(Source data)
+===+

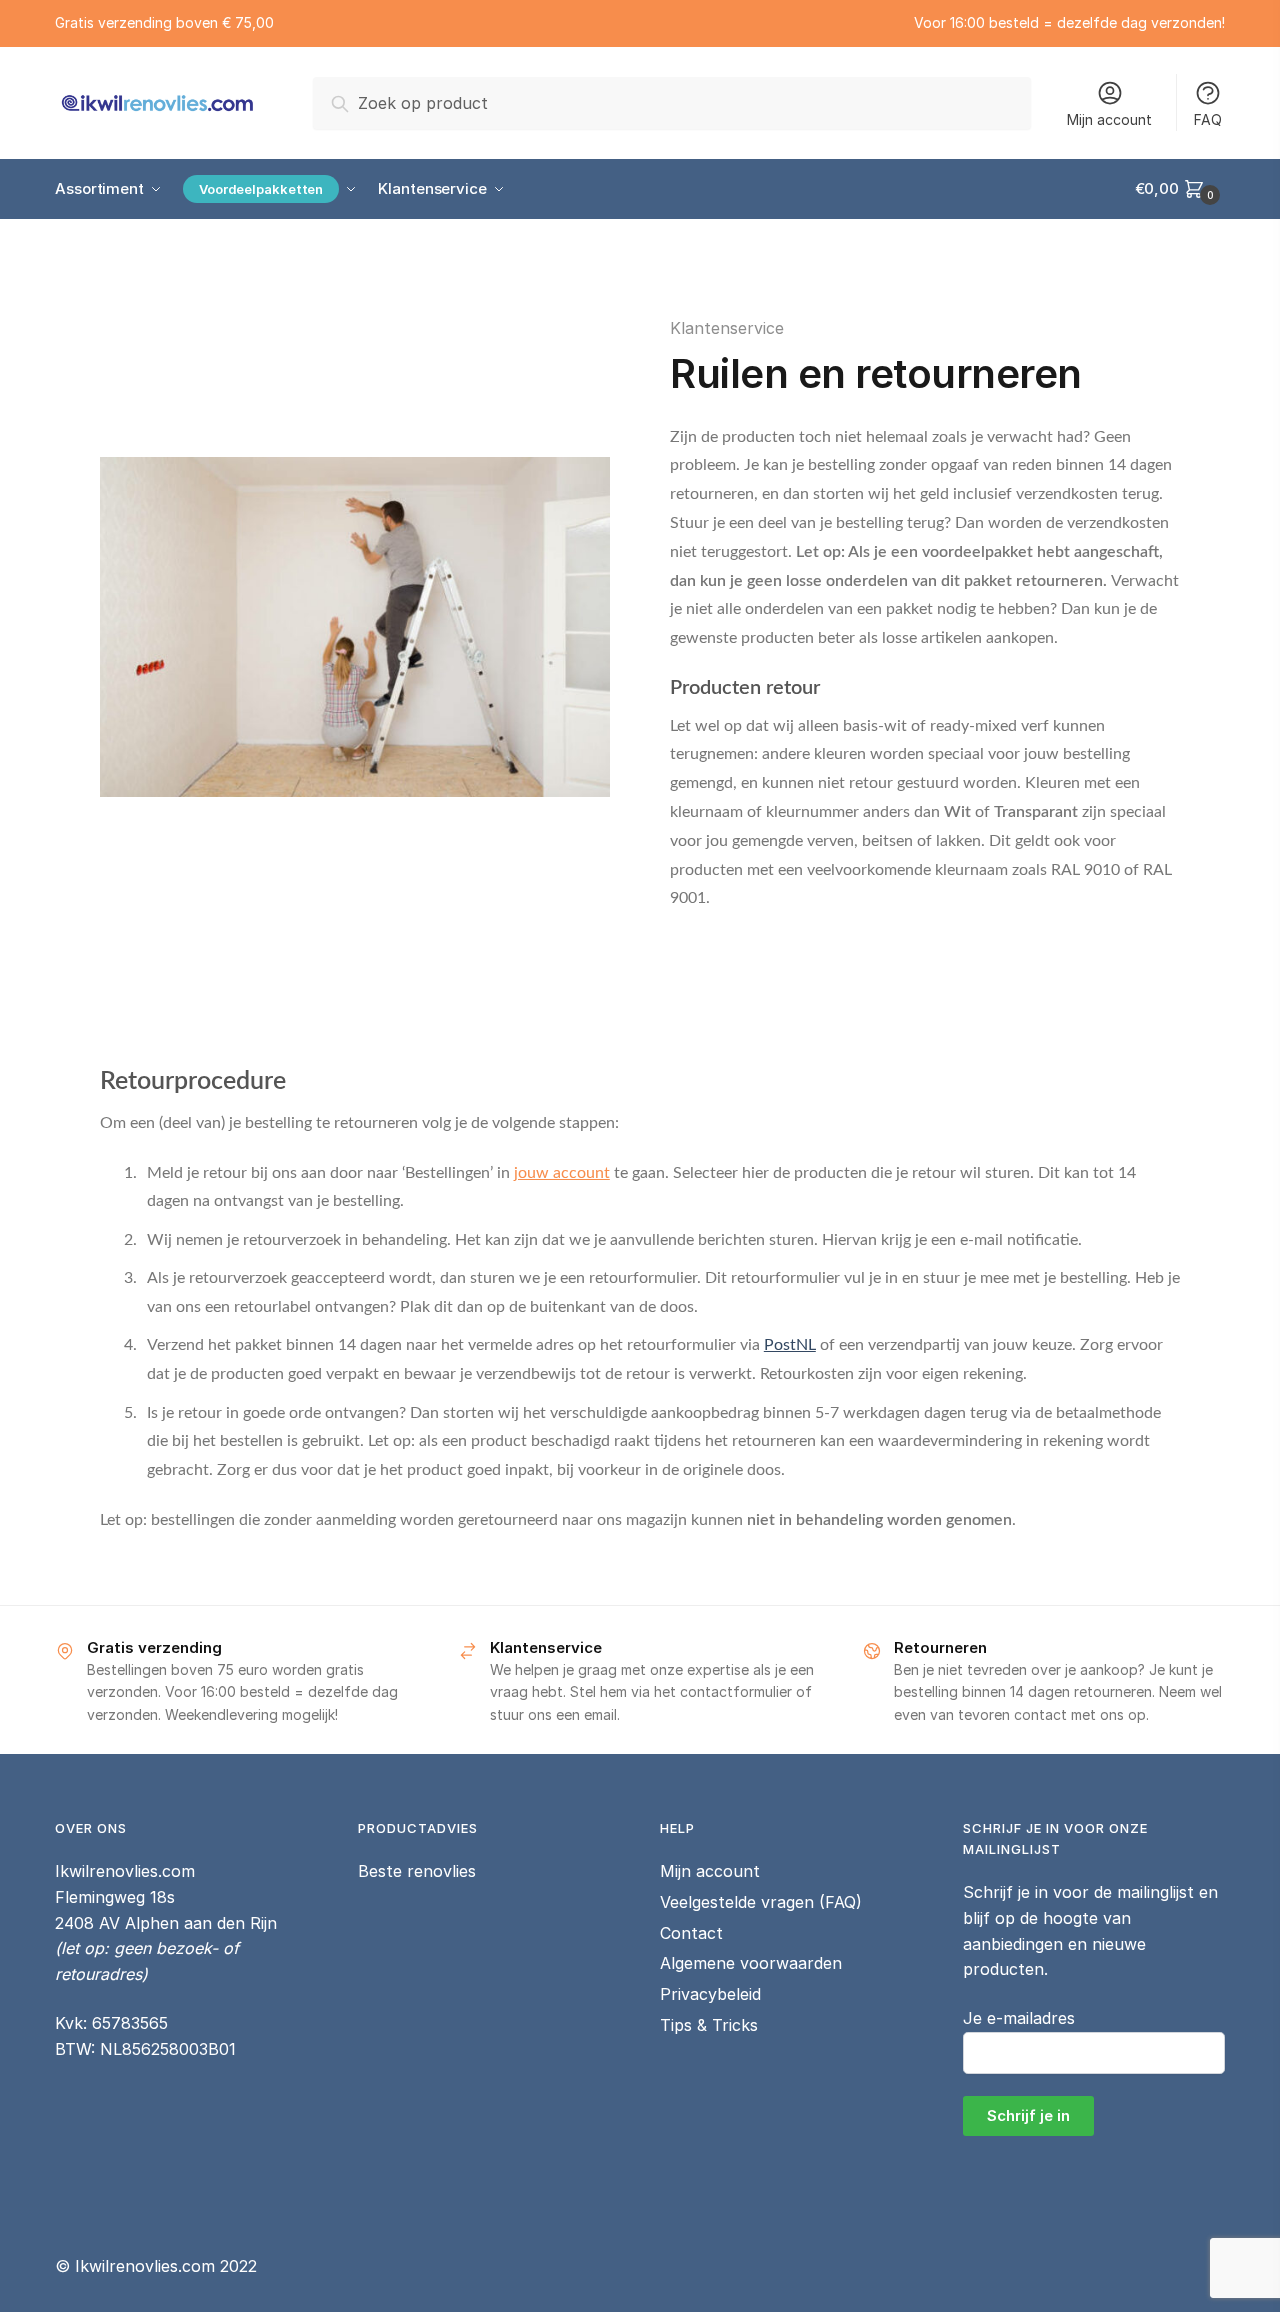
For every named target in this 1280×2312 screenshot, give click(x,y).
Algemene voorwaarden (751, 1963)
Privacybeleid (710, 1994)
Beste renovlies (417, 1871)
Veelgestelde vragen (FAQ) (761, 1902)
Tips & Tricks (709, 2025)
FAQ (1208, 119)
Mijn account (1109, 119)
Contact (691, 1933)
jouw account (562, 1173)
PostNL (790, 1345)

+===+

• **PROBLEM STATEMENT**: No images belong in the copy. Transcribe every record exactly.

• **TASK OUTPUT**:
For every named target in this 1280×2312 screenshot, give click(x,y).
Algemene voorwaarden (751, 1963)
Privacybeleid (710, 1994)
Beste renovlies (417, 1871)
Veelgestelde vragen (FAQ) (761, 1902)
Tips & Tricks (709, 2025)
FAQ (1208, 119)
Mijn account (1109, 119)
Contact (691, 1933)
jouw account (562, 1173)
PostNL (790, 1345)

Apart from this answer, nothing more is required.